Secondo il segretario di Stato, la Russia rischia “ciò che resta della sua reputazione” non permettendo al cibo di uscire dai porti ucraini. “È necessario stabilire relazioni con i paesi di tutto il mondo, compresi molti paesi che ora sono vittime dell’aggressione russa a causa della crescente insicurezza alimentare derivante da tale aggressione”, ha affermato Blinken, ricordando che si stima che altri 40 milioni di persone siano insicure dal punto di vista alimentare a causa dell’invasione russa. Il segretario di Stato ha quindi affermato che dopo il Vertice sulla sicurezza alimentare ospitato alle Nazioni Unite, il segretario generale dell’Onu, Antonio Guterres, ha lavorato “per cercare di trovare una via da seguire per consentire alle navi di porre fine a questo blocco”.

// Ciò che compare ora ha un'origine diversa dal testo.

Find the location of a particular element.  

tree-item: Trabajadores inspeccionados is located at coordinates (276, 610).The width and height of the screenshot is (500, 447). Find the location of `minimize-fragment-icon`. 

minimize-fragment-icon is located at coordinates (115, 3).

Il nuovo concetto strategico della Nato, ha continuato il segretario di Stato Usa, dovrà riflettere i nuovi scenari della sicurezza in Europa. Nel corso del suo prossimo summit “la Nato adotterà un nuovo concetto strategico per essere sicuri di rispondere alle sfide di oggi e anticipare quelle di domani”, ha detto Blinken. Tra queste, ha proseguito, “la rapida militarizzazione della Cina, la sua amicizia senza limiti con la Russia e gli sforzi di indebolire il sistema internazionale basato su regole”. Inoltre, il segretario Usa ha messo in guardia la Turchia dal lanciare un’offensiva militare in Siria, sostenendo che metterebbe a rischio la stabilità della regione. “È qualcosa a cui ci opporremmo”, ha detto Blinken esortando Ankara a rispettare le linee di cessate il fuoco stabilite nel 2019 dopo che il presidente turco Recep Tayyip Erdogan ha rinnovato le minacce di “ripulire” le due città di Tal Rifaat e Manbij, nella Siria settentrionale, dai combattenti curdi.

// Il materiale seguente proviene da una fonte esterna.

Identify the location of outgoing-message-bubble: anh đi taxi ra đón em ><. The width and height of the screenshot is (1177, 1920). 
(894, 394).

Intanto il ministro degli Esteri russo, Sergej Lavrov, durante una conferenza stampa a Riad, ha dichiarato che vi sono rischi di coinvolgimento di Paesi terzi nel conflitto in Ucraina. A suo dire, le richieste di armi del “regime di Kiev” ai suoi “mecenati occidentali” vanno “oltre tutti i limiti della decenza e della comunicazione diplomatica”. Questa, secondo Lavrov, è una provocazione diretta a trascinare i Paesi occidentali nelle ostilità. Tuttavia il diplomatico ha osservato che alcuni Paesi europei sono consci dei rischi che comportano tali azioni. “Ma i Paesi seri nell’Unione europea, ovviamente, sono ben consapevoli dell’inaccettabilità di tali scenari”, ha sottolineato Lavrov.